Dental clinic fills painful cavity long ignored by local employers

A newly-opened dental clinic has stepped in to fill a need that the vast majority of Singaporean employers have failed to deliver on

“By and large, employers do not look after [employee’s] dental [issues] if they are not life-threatening,” says Dr Goh Wei Leong, chairman and founder of HealthServe.
 
This is despite guidelines by the Ministry of Manpower (MOM) which state that employers are responsible for the cost of dental treatment for all work permit and S Pass holders.
 
To fill this growing need, Dr Goh has opened a new dental clinic in Geylang specifically for foreign workers.

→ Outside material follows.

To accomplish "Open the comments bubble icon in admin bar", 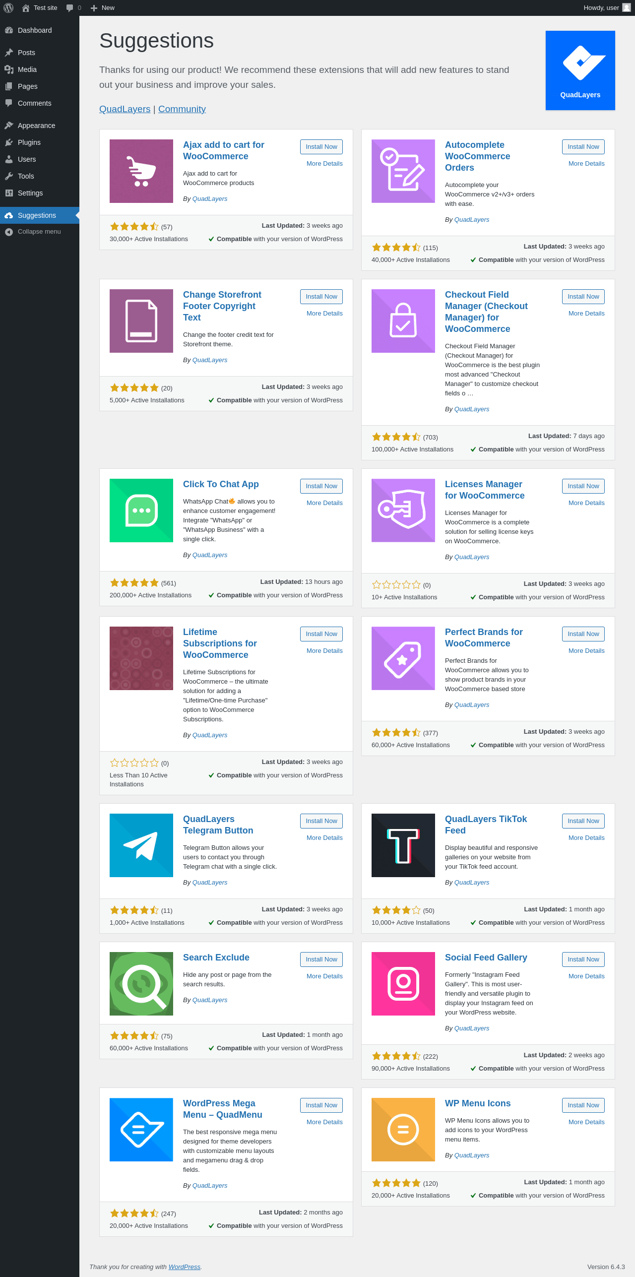I will (x=70, y=8).
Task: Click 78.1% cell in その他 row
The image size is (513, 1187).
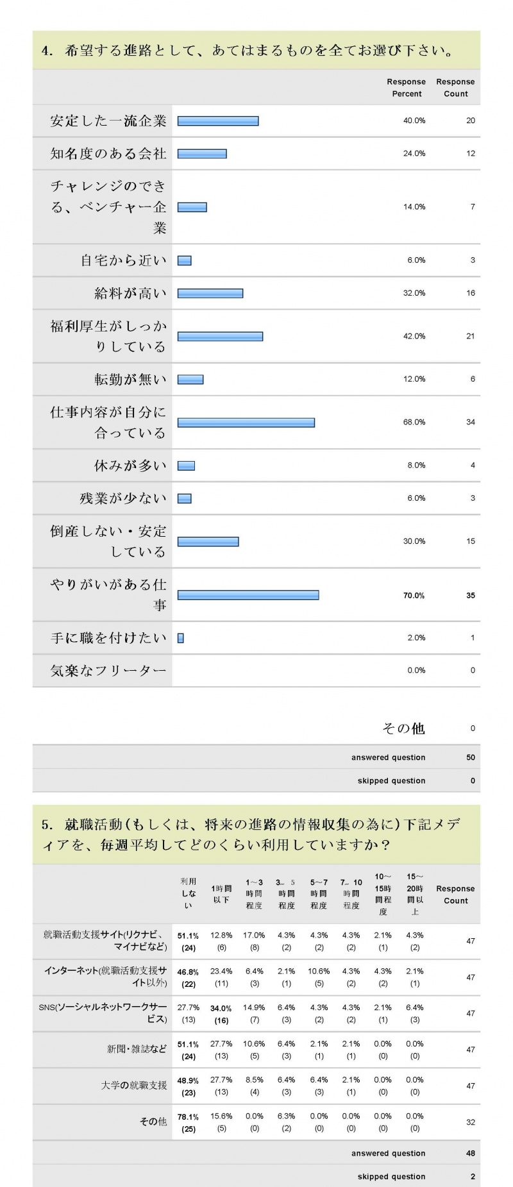Action: click(x=189, y=1122)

Services such as cleaning, scaling and extraction will be offered for S$10 which is a tenth of the cost found at private clinics.
 
Dr Goh says HealthServe will primarily target workers in industries such as construction and shipyard. He estimates approximately one in 20 employees visiting for a consultation have dental problems.
 
Prior to these new subsidised initiatives though, the clinic has only been able to provide painkillers and antibiotics. The lower price schemes open up more treatment options to foreign workers who desperately need assistance.
 
Costing about S$40,000 to establish, the new clinic is a modest one-room setup. While working there, Dr David Cheong of Aloha Dental and Dr Lewis Lee will head a team of eight volunteers and estimate they can treat five people at a time.
 
The clinic will start off running one subsidised dental session every Wednesday afternoon.
 
“But if we get more volunteers ... we could expand this to at least another weeknight, and perhaps even a Saturday afternoon,” Dr Cheong told The Straits Times.
 
Operations director Valli Pillai of Home dental clinic, which is closed for two months for renovations, said the new HealthServe clinic was definitely a positive step.
 
“We get calls every other day from people asking when the clinic will reopen. It's good that HealthServe is opening one, too, because with only one day [of operations] in a week, we can't serve all the migrants,” she told The Straits Times.